The Problem with Eves Dropping

Yesterday morning Aral got up at the crack of dawn. It wasn’t a big problem for me, I beat him to it, but stayed in bed hoping to go back to sleep. Oh well, he was happy and regardless of the day of the week (he has yet to recognize this iteration of time) he knows what is next. We all got dressed and headed out for the coffee shop.

Tess and I don’t often get an opportunity to visit the shop together these days. When Aral and I head out she likes to use that time for things like bathing and eating and who can blame her. But Saturdays are a little more relaxed. We got about five minutes to share the table before Aral turned into our little investigator and wanted to get up and travel. I took the first shift, letting Tess sip her coffee and read whatever she was into at the time.

Aral and I wondered for a time driven by his constant state of distraction. When it was my turn, Tess set to following the little tyrant. I sat at the table, sipped my coffee, did my obligatory FourSquare check-in and realized quickly that not much had been updated on Facebook. Oh well, my coffee was actually kind of warm still. Bonus points!

While sipping I happened to hear two college aged mujeres discussing potential mining operations in Gunnison county. Seriously, I tried to not pay attention, but one of these girls had a voice that could cut cheese. Perhaps it would be better to say that it was very difficult to ignore what she was saying.

Basically, the primary speaker’s point was that there were a lot of good things about mining. Jobs was a leading plank in her platform. She could see how someone with a cushy, consistent government job or someone working at the University might not want to let mining in, but she countered herself, there are so many people living well under the poverty line here in the county.

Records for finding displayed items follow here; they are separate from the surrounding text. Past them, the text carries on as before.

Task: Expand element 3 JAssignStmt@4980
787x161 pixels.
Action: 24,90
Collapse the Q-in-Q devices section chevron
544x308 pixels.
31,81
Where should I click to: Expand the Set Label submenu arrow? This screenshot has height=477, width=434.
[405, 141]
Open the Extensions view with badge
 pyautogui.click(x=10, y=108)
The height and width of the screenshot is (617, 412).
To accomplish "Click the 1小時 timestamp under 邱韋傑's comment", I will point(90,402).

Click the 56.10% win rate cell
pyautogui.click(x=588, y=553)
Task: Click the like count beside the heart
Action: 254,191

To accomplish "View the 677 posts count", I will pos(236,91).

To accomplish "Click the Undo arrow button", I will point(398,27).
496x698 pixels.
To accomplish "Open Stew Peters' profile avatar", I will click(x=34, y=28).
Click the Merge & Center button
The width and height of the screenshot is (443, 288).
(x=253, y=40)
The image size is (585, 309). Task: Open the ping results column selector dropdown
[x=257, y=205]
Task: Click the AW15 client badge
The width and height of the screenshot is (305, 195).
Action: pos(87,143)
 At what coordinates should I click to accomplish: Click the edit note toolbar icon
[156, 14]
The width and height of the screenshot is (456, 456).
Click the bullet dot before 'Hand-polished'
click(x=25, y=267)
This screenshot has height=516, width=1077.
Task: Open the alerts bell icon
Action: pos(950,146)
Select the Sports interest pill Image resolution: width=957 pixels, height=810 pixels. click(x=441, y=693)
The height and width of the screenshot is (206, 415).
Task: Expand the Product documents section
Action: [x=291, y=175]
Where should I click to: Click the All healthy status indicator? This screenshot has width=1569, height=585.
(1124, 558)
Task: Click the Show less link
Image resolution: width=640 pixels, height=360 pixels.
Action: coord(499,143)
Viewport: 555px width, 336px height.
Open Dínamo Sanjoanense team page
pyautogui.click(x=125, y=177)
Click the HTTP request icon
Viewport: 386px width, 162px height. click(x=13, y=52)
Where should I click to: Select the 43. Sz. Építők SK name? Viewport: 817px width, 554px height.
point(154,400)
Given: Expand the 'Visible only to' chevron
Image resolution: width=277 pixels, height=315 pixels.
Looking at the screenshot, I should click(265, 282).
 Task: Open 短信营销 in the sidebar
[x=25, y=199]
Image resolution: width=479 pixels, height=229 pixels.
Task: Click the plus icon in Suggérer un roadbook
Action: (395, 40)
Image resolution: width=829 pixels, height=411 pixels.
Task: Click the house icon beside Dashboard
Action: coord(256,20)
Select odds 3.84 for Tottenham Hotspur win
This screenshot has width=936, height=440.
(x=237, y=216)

I’ve heard this line of reasoning before. It gets used for all kinds of enterprises, the problem with it is that in application the new enterprise tends to serve jobs up to those with specific skills and educations focused on achieving the ends of the operation. In other words, if the community lets the enterprise in the lion’s share of the “new” jobs tend to go to people from outside the community.

This overheard conversation got me to thinking, a community’s labor pool, much like the land it occupies or the minerals that may be found therein, is one of its natural resources. There are things that can change the make-up of that community as well as its labor pool in much the same way that a land scape might be altered for good or bad.

I don’t think that Gunnison has a very good understanding of what this resource looks like for itself. I’ve heard a lot of differing opinions on the topic and this concerns me. Why? Because I don’t see collaborative action being taken to conserve any particular portion of this society’s fine make-up.

Most of the people I’ve met and gotten to know here are:

  • Outwardly happy and easy to get along with: This place seems full of people who trust and can be trusted quickly.
  • Generally well educated: The University is partly responsible for this, however, we’ve met a number of “cultural refugees” who settled here because they liked the community, amongst so many other things. Often these are highly educated people who sacrifice at least to some degree their standard of living (on a monetary basis) in order to live in a place that more adequately meets their vision of the way life should be.
  • Accepting: We all have quirks or oddities that we live with. I know I have a few and I’m also keenly aware of when they don’t fit in, but in the Gunnison valley I more often than not don’t get the cold shoulder or the icy stare.

When a portion of a social organization decides to allow a massive change to alter the landscape where it sits or drastically and rapidly change the make-up of its communities there is high potential for both kinds of resource degradation. Considering that this town is about as large and about the same as it was 23 years ago someone has been doing a good job of making it work.

With some of the new “opportunities” being offered to the city and county its my hope that we stop and think about what life might be like should we allow rapid and unmitigated change to impact our community.